### How to complete this task
As you print the data below, keep every line exactly as it is and leave the images behind.

________________

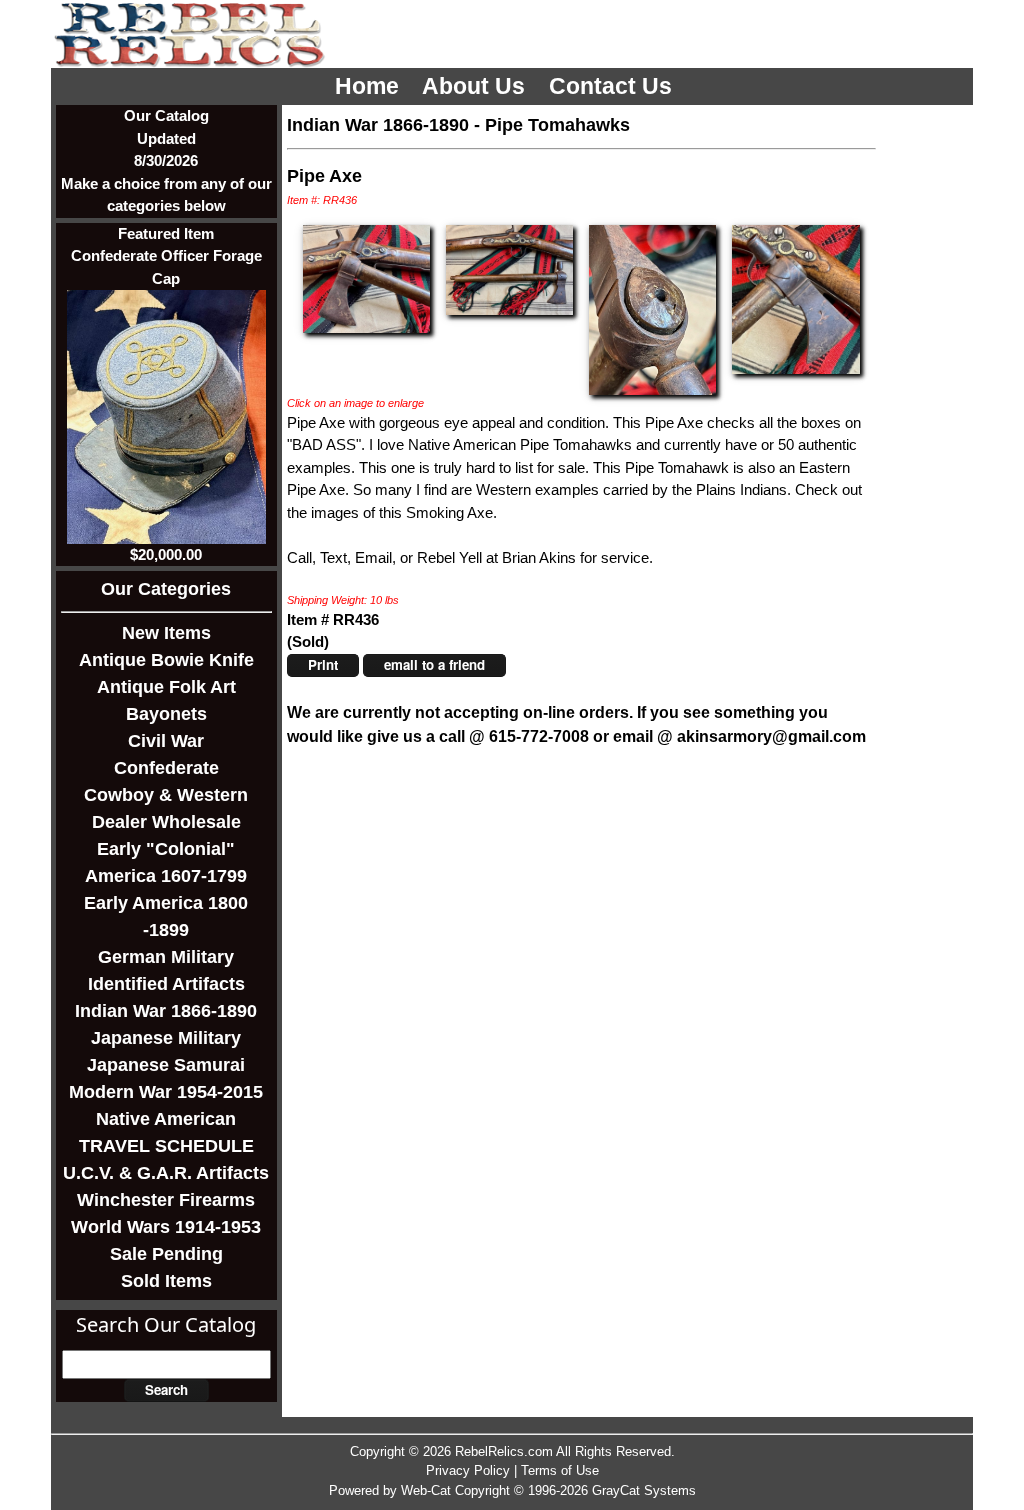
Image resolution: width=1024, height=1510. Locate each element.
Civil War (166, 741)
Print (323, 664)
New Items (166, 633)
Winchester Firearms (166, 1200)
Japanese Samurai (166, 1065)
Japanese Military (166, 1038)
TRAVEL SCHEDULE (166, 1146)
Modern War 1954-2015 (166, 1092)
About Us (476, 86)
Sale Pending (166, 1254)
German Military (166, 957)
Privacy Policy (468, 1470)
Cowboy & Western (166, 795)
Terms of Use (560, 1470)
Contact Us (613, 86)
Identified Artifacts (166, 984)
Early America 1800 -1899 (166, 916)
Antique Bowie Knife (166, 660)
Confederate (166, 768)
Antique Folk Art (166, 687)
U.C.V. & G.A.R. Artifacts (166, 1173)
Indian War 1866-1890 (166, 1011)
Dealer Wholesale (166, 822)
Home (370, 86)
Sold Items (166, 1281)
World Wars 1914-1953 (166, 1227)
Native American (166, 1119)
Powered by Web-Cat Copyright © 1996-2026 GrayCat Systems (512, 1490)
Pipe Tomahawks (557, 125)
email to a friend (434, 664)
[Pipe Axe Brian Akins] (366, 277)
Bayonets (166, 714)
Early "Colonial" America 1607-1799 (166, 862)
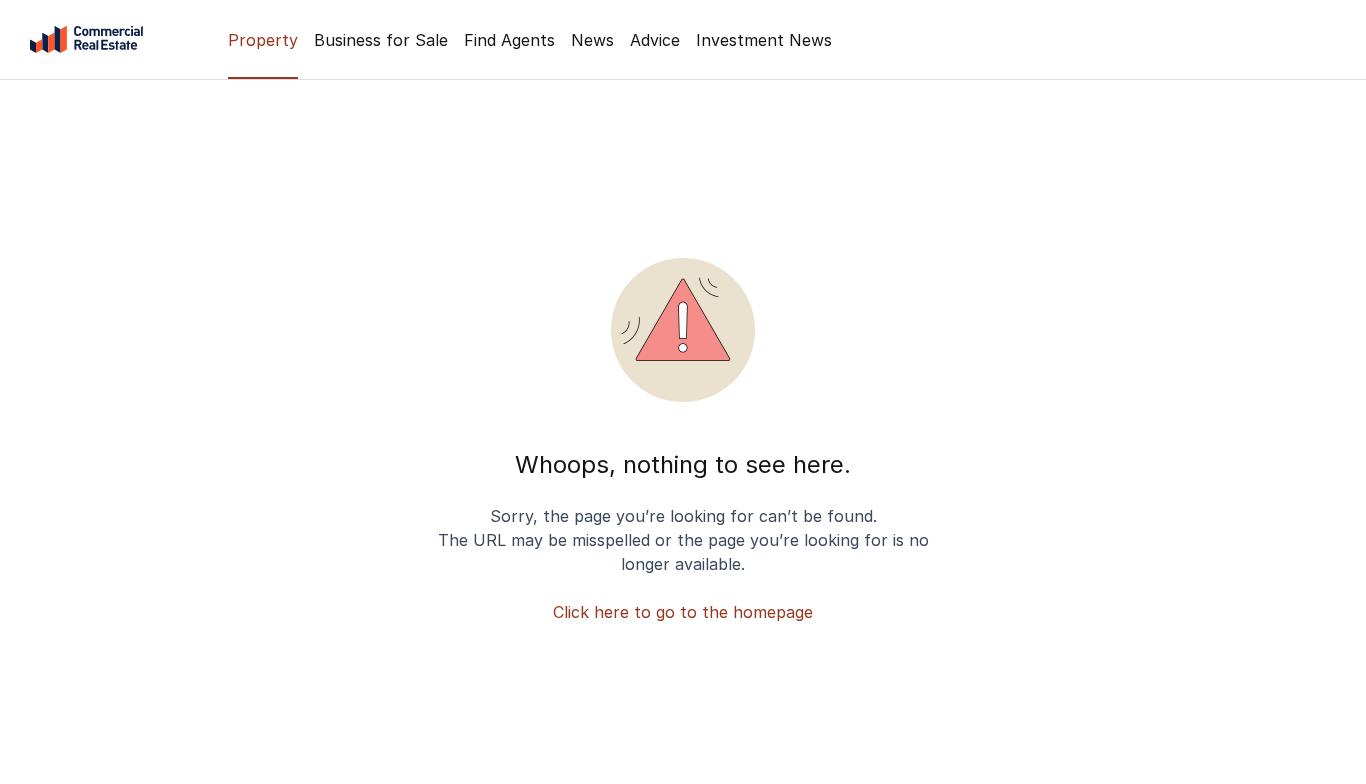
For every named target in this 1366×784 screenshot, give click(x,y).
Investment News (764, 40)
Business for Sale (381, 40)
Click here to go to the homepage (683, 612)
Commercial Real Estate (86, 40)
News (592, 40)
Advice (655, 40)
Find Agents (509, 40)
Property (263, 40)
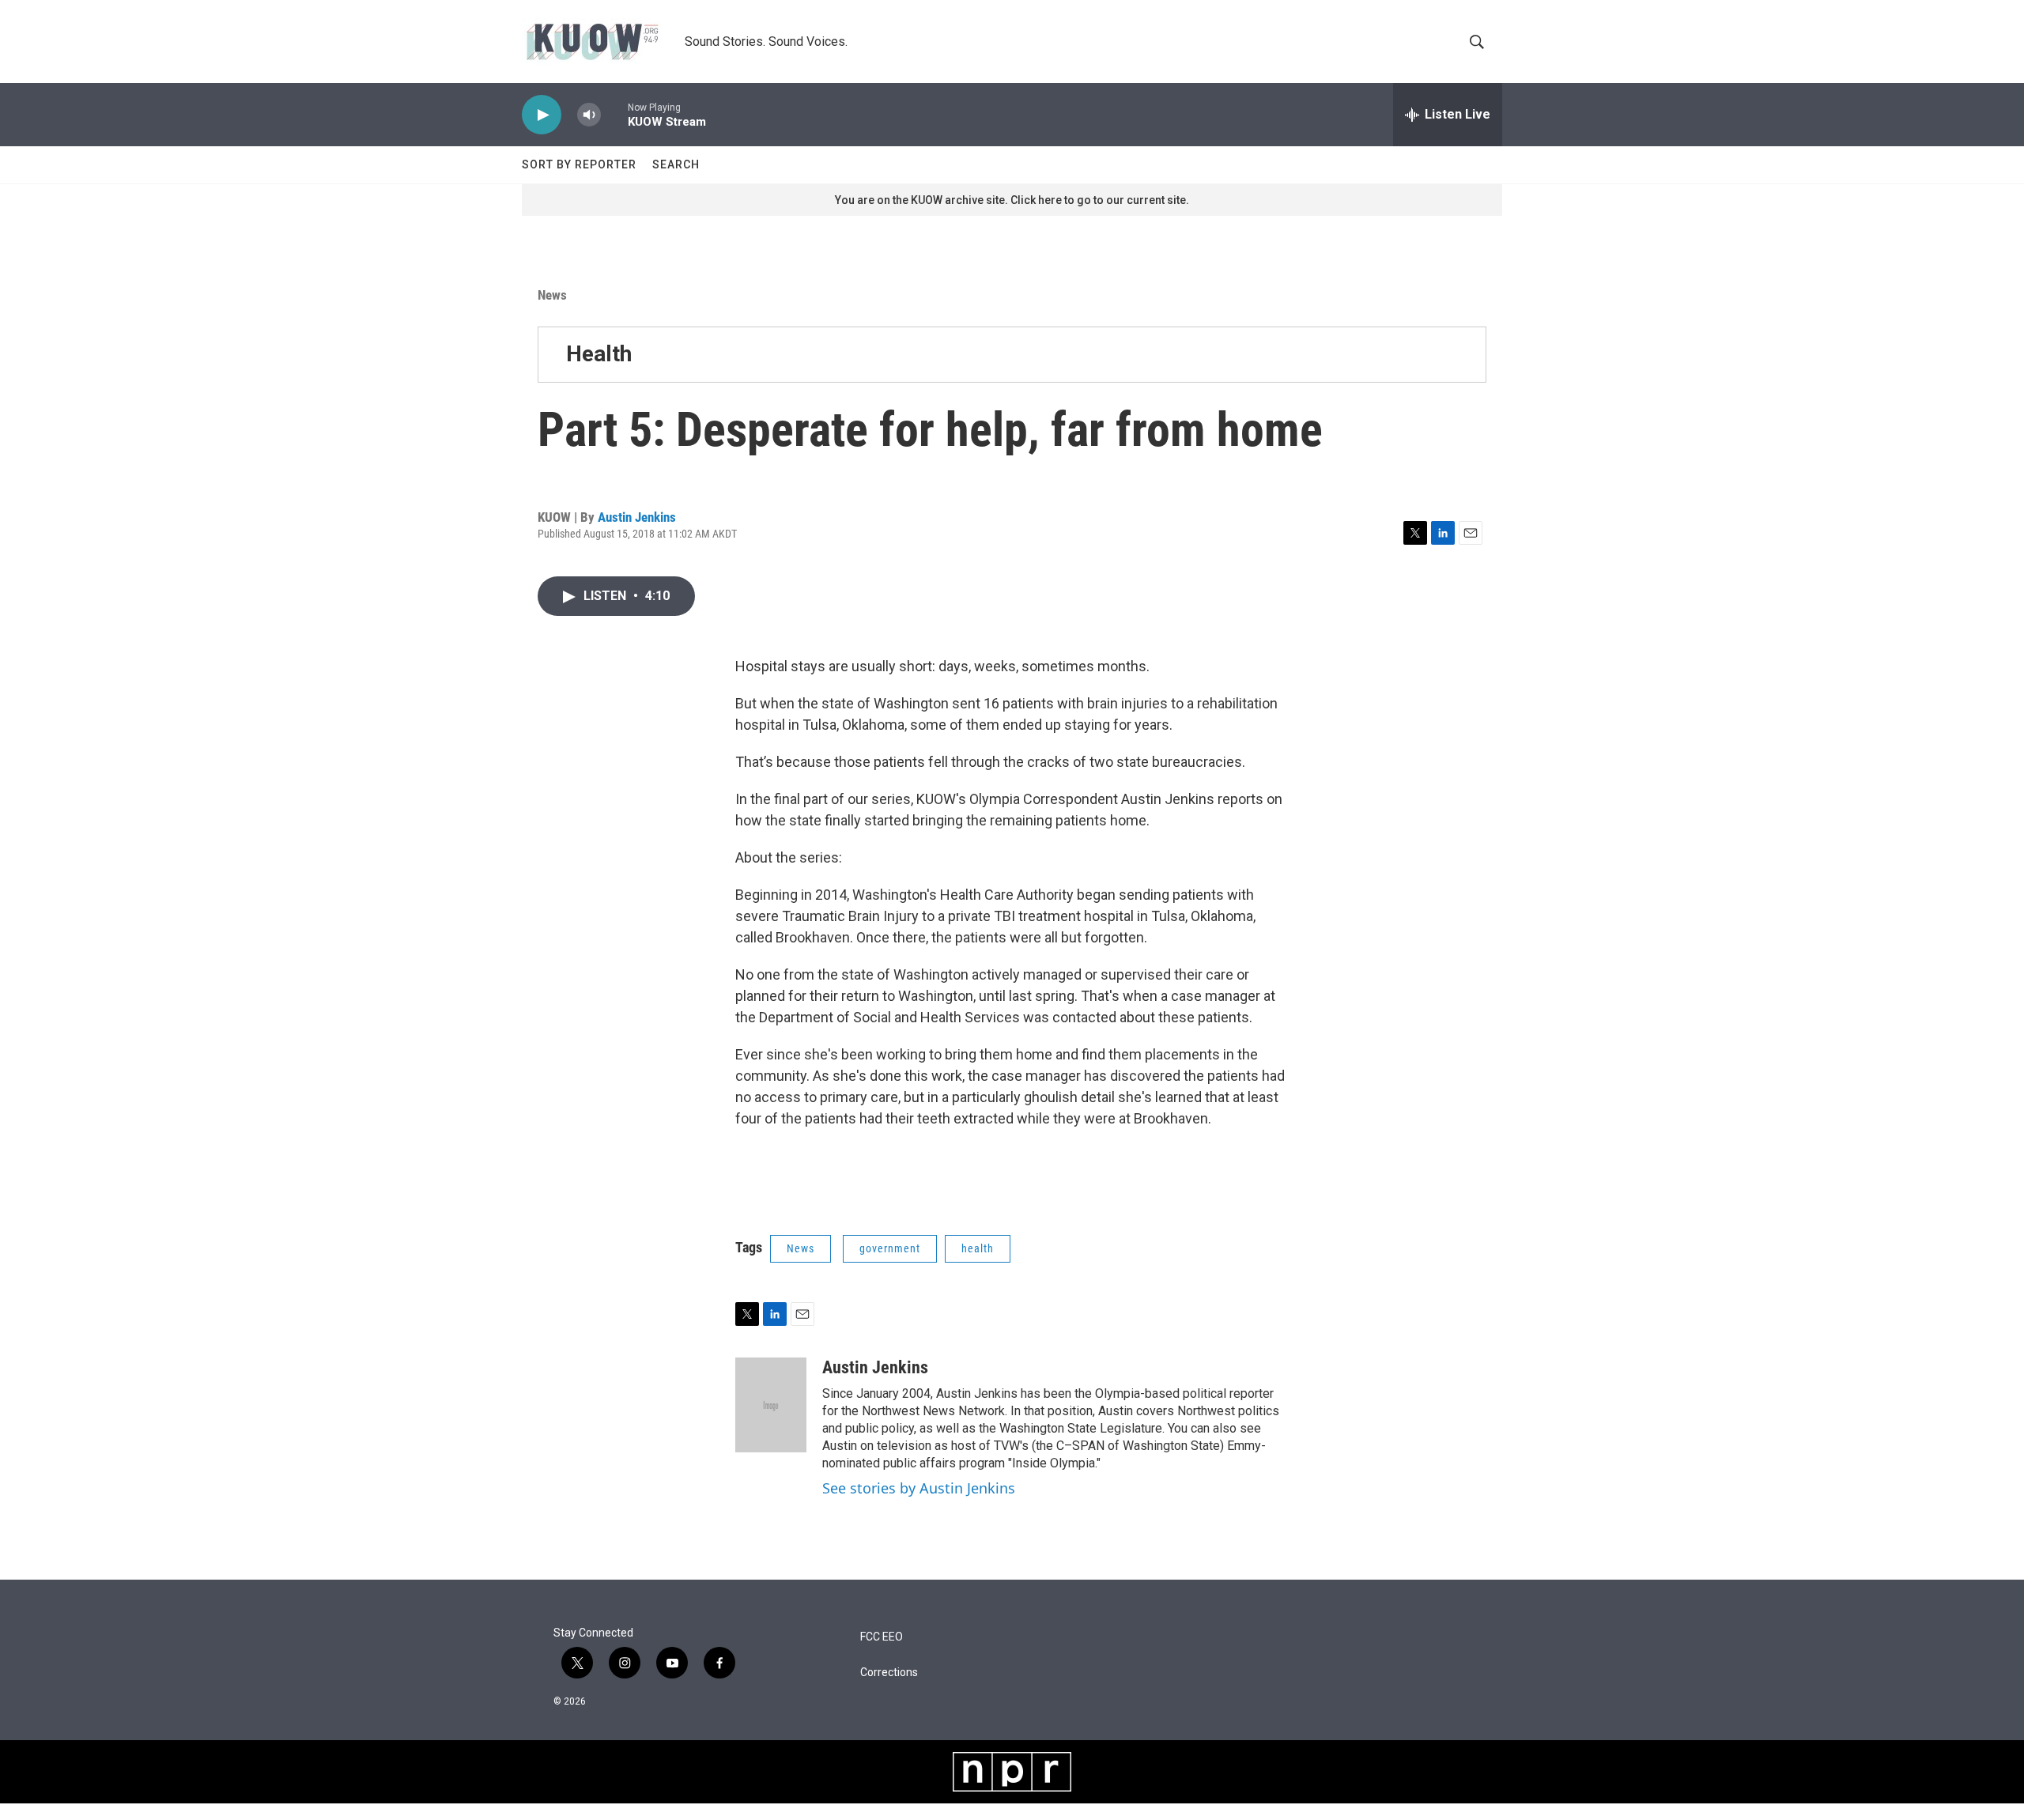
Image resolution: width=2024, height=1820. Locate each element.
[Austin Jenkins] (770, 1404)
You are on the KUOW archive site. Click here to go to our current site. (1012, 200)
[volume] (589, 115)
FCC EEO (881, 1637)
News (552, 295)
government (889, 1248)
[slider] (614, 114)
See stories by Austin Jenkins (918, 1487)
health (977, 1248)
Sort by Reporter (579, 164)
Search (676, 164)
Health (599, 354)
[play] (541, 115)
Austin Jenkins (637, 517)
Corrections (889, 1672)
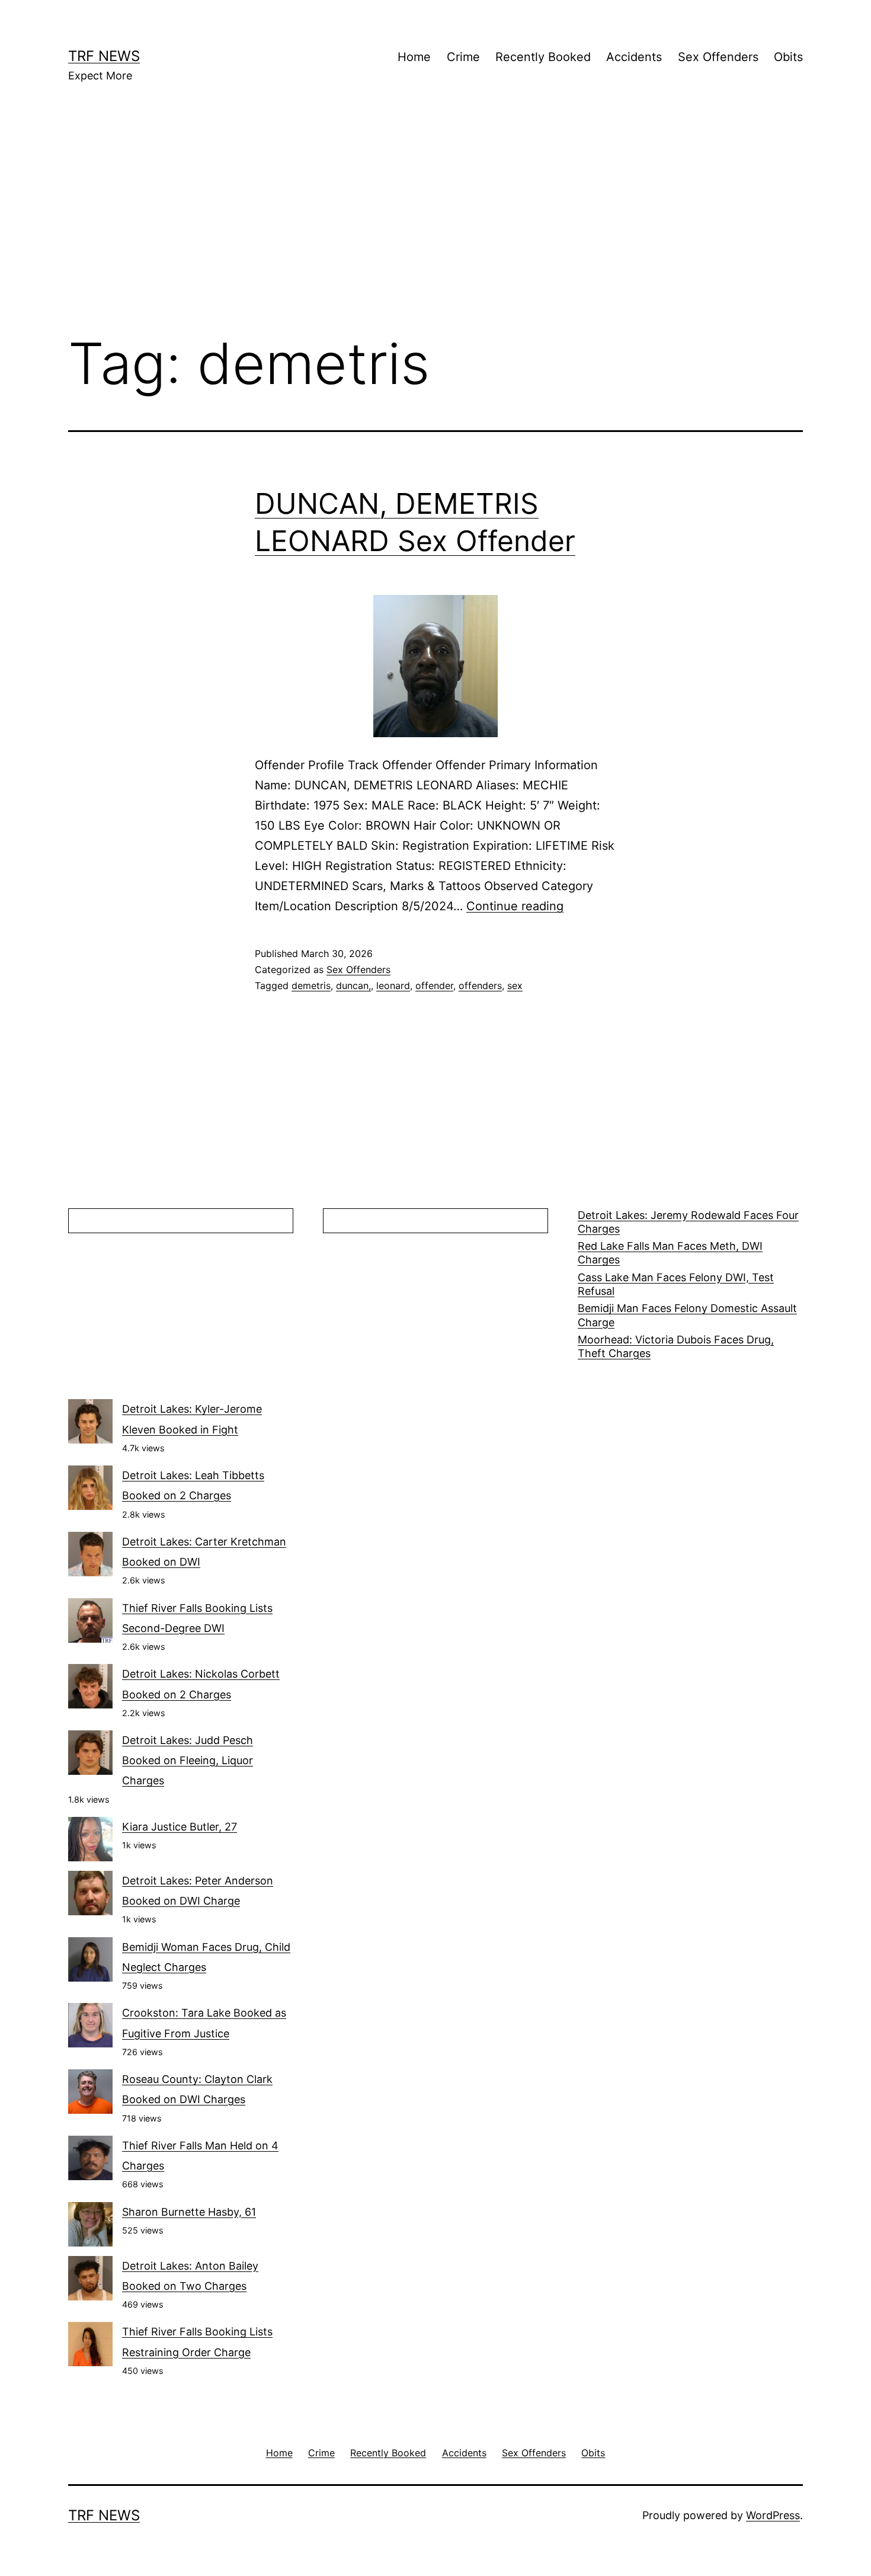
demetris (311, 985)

________________

### Exercise solution
Image resolution: width=1024, height=1510. Locate each element.
Civil War (166, 741)
Print (323, 664)
New Items (166, 633)
Winchester Firearms (166, 1200)
Japanese Samurai (166, 1065)
Japanese Military (166, 1038)
TRAVEL SCHEDULE (166, 1146)
Modern War 1954-2015 (166, 1092)
About Us (476, 86)
Sale Pending (166, 1254)
German Military (166, 957)
Privacy Policy (468, 1470)
Cowboy & Western (166, 795)
Terms of Use (560, 1470)
Contact Us (613, 86)
Identified Artifacts (166, 984)
Early America 1800 -1899 (166, 916)
Antique Bowie Knife (166, 660)
Confederate (166, 768)
Antique Folk Art (166, 687)
U.C.V. & G.A.R. Artifacts (166, 1173)
Indian War 1866-1890 (166, 1011)
Dealer Wholesale (166, 822)
Home (370, 86)
Sold Items (166, 1281)
World Wars 1914-1953 (166, 1227)
Native American (166, 1119)
Powered by Web-Cat Copyright © 1996-2026 GrayCat Systems (512, 1490)
Pipe Tomahawks (557, 125)
email to a friend (434, 664)
[Pipe Axe Brian Akins] (366, 277)
Bayonets (166, 714)
Early "Colonial" America 1607-1799 (166, 862)
For every named target in this 1366×784 screenshot, give click(x,y).
Investment News (764, 40)
Business for Sale (381, 40)
Click here to go to the homepage (683, 612)
Commercial Real Estate (86, 40)
News (592, 40)
Advice (655, 40)
Find Agents (509, 40)
Property (263, 40)
Image resolution: width=2024, height=1820. Locate each element.
[Austin Jenkins] (770, 1404)
You are on the KUOW archive site. Click here to go to our current site. (1012, 200)
[volume] (589, 115)
FCC EEO (881, 1637)
News (552, 295)
government (889, 1248)
[slider] (614, 114)
See stories by Austin Jenkins (918, 1487)
health (977, 1248)
Sort by Reporter (579, 164)
Search (676, 164)
Health (599, 354)
[play] (541, 115)
Austin Jenkins (637, 517)
Corrections (889, 1672)
demetris (311, 985)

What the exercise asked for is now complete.